CRISPR-Based Therapeutic Genome Editing: Strategies and In Vivo Delivery by AAV Vectors

Abstract

The development of clustered regularly interspaced short-palindromic repeat (CRISPR)-based biotechnologies has revolutionized the life sciences and introduced new therapeutic modalities with the potential to treat a wide range of diseases. Here, we describe CRISPR-based strategies to improve human health, with an emphasis on the delivery of CRISPR therapeutics directly into the human body using adeno-associated virus (AAV) vectors. We also discuss challenges facing broad deployment of CRISPR-based therapeutics and highlight areas where continued discovery and technological development can further advance these revolutionary new treatments.

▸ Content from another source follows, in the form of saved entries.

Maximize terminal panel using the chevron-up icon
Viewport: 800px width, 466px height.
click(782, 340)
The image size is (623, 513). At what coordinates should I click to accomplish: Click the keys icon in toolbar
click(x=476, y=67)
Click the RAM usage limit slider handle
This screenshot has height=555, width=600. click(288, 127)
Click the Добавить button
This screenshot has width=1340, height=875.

Figure 1.. Therapeutic editing strategies based on nuclease activity.

(a) Gene disruption introduces indel mutations (red and orange bars) into a gene (dark gray bars), silencing the gene function, (b) Targeting can be specific to the mutant allele (red bar) and spare the normal allele, (c) HDR mediates precise mutation repair in the presence of a donor template, (d) Targeted insertion of a therapeutic gene (green bar) can be achieved by either HDR or HITI. (e) Two cuts can delete a large gene fragment harboring a mutation, resulting in the production of truncated by partially functional protein, (f) Allelic exchange converts a compound heterozygous genotype to heterozygous through translation between two homologous chromosomes (dashed lines). The targeting site is designed to be intronic, so that the indel mutations caused by DNA repair (yellow bars) do not compromise gene expression, (g) RNA targeting achieves gene silencing by degrading RNA instead of DNA. NHEJ: non-homologous end joining. HDR: homology-directed repair. HITI: homology-independent targeted integration.

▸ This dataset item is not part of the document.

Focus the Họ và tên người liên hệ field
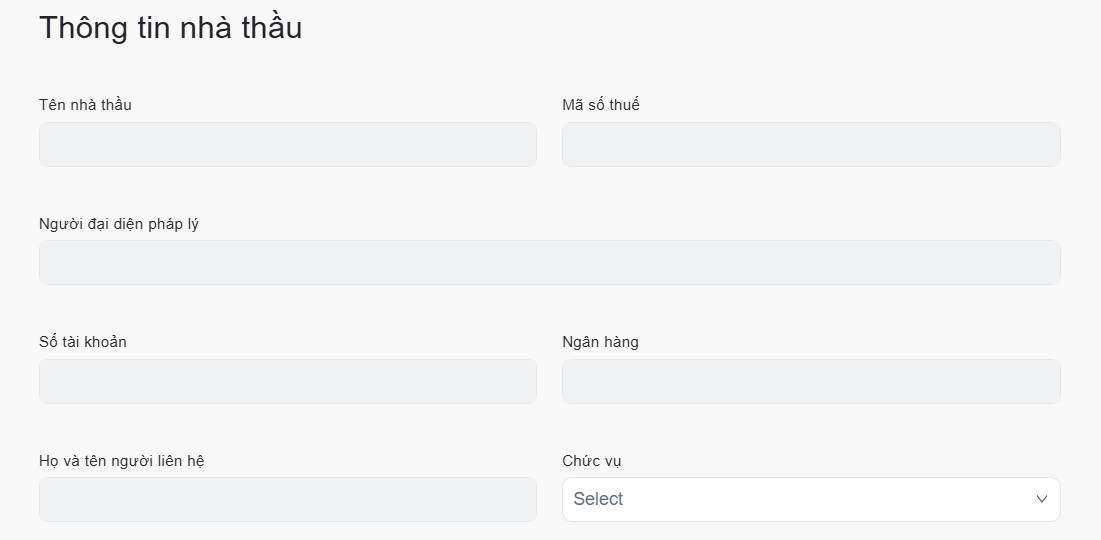Screen dimensions: 1101x540 point(287,500)
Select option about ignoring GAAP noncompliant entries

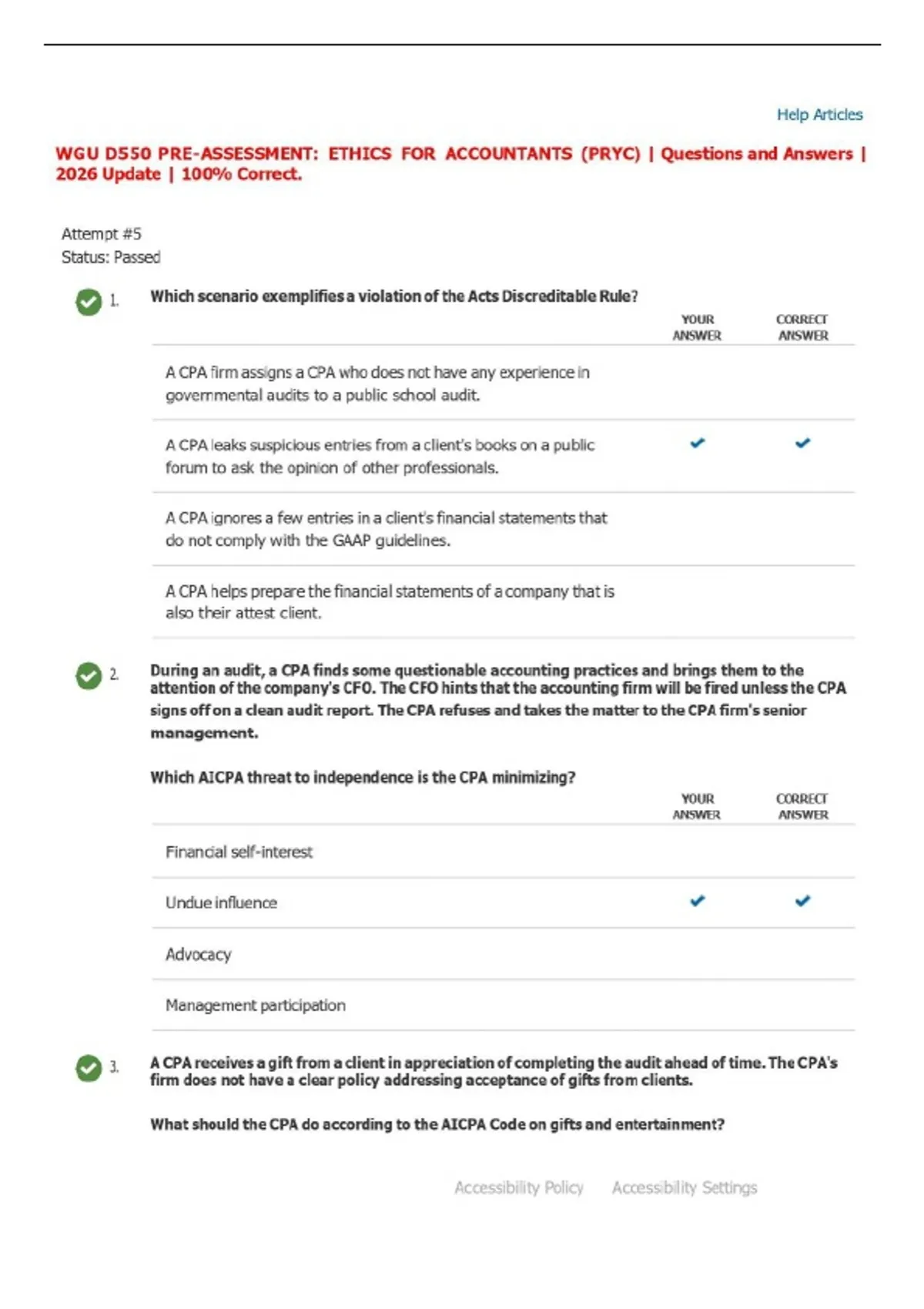pyautogui.click(x=503, y=529)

Figure 2.. Cas-effector fusion platforms for therapeutic purposes.

(a) Cas protein (gray shape) fused a transcriptional inhibitor (red oval) or activator (green oval) can repress or boost transcription, respectively, (b) Cas protein fused with an enzyme that can modify epigenetic marks of DNA (blue flags) or histone (brown flag) is useful to change gene expression status, (c) A DNA base editor consists of a dCas or nCas protein, and an adenine or cytosine deaminase (orange oval) that converts A to G or C to T, respectively (red bars to green bars). Note that the editing window (orange shade) may contain by-stander editing targets. An RNA base editor can mediate A to I or C to U base change (red diamond to green diamond), (d) Prime editor comprises an nCas protein fused with a reverse transcriptase (purple oval). Note that the editing window (purple shade) starts from 3 base pairs upstream of the PAM (red bars) of SpCas9, and the editing outcome can be diverse (rainbow shade), including all single base changes and small indels (not shown).

Figure 3.. Reconstitution of full-length protein expression from two AAV vectors.

(a) The two AAV vector genomes can undergo recombination mediated by an overlapping sequence (1), ITR (2), or a recombinogenic sequence (3) to form a recombined vector DNA that encodes the full-length protein. The transcript derived from the recombined vector DNA may undergo splicing by engineered splicing signals (purple pentagons), (b) The two mRNAs transcribed from individual vector genomes can undergo trans-splicing to form a chimeric mRNA encoding the full-length protein, which is promoted by the hybridization domains (short black bars), (c) The two half proteins expressed from the two AAV vectors can undergo protein trans-splicing mediated by split inteins (diamonds) to form a full-length protein.